■ TASK ■
Look in the material below for the line with "The height and width of the screenshot is (298, 376)." and the line with "Task: Click the class", then set down exactly those two lines and all lines between, nothing more.

■ THE DATA ■
Start of Block

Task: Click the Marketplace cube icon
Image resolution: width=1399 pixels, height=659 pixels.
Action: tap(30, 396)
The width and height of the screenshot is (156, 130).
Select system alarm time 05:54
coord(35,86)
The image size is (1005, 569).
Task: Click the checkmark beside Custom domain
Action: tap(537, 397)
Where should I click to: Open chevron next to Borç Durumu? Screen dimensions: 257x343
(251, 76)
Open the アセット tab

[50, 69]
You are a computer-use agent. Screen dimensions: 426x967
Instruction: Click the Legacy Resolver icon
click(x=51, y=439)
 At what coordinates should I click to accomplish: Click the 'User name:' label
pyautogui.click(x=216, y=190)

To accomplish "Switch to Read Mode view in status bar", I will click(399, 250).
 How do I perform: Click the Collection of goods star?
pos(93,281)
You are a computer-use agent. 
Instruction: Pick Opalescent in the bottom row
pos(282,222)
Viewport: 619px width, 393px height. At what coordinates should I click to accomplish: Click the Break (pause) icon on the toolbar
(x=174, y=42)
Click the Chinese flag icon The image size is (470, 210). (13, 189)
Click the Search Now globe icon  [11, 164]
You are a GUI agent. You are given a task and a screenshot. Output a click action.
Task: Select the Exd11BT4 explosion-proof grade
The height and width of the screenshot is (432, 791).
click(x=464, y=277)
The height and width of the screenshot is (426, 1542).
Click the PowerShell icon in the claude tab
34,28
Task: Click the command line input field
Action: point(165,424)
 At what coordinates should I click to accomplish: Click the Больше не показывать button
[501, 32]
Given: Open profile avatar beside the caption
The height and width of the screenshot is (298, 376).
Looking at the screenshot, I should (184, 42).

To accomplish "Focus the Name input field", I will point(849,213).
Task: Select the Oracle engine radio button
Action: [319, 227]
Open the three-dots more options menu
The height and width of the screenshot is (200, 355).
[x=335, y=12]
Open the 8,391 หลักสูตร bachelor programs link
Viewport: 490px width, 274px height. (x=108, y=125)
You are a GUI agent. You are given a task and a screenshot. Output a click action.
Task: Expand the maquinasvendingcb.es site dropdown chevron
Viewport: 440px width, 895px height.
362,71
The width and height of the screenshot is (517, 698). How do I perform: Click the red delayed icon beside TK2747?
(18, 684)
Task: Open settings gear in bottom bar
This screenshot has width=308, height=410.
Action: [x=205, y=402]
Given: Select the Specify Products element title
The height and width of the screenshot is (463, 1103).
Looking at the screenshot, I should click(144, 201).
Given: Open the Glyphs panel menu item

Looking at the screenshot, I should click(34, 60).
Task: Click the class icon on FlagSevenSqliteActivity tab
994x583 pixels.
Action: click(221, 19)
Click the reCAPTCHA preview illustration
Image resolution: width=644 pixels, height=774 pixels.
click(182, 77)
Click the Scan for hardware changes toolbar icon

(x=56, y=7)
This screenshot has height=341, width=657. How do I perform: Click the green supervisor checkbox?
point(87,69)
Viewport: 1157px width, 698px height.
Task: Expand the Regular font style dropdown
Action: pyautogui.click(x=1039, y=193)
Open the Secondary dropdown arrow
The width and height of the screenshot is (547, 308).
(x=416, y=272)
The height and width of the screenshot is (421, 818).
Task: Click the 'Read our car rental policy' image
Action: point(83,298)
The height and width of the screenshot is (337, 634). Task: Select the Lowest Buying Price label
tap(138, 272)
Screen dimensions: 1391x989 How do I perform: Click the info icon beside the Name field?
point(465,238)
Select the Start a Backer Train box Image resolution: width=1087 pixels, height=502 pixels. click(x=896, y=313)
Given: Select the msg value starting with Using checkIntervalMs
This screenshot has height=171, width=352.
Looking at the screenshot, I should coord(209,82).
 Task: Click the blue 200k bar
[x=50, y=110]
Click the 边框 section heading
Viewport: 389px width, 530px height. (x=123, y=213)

End of Block

■ RESPONSE BELOW ■
The height and width of the screenshot is (298, 376).
Looking at the screenshot, I should (184, 42).

To accomplish "Focus the Name input field", I will point(849,213).
Task: Select the Oracle engine radio button
Action: [319, 227]
Open the three-dots more options menu
The height and width of the screenshot is (200, 355).
[x=335, y=12]
Open the 8,391 หลักสูตร bachelor programs link
Viewport: 490px width, 274px height. (x=108, y=125)
You are a GUI agent. You are given a task and a screenshot. Output a click action.
Task: Expand the maquinasvendingcb.es site dropdown chevron
Viewport: 440px width, 895px height.
362,71
The width and height of the screenshot is (517, 698). How do I perform: Click the red delayed icon beside TK2747?
(18, 684)
Task: Open settings gear in bottom bar
This screenshot has width=308, height=410.
Action: [x=205, y=402]
Given: Select the Specify Products element title
The height and width of the screenshot is (463, 1103).
Looking at the screenshot, I should click(144, 201).
Given: Open the Glyphs panel menu item

Looking at the screenshot, I should click(34, 60).
Task: Click the class icon on FlagSevenSqliteActivity tab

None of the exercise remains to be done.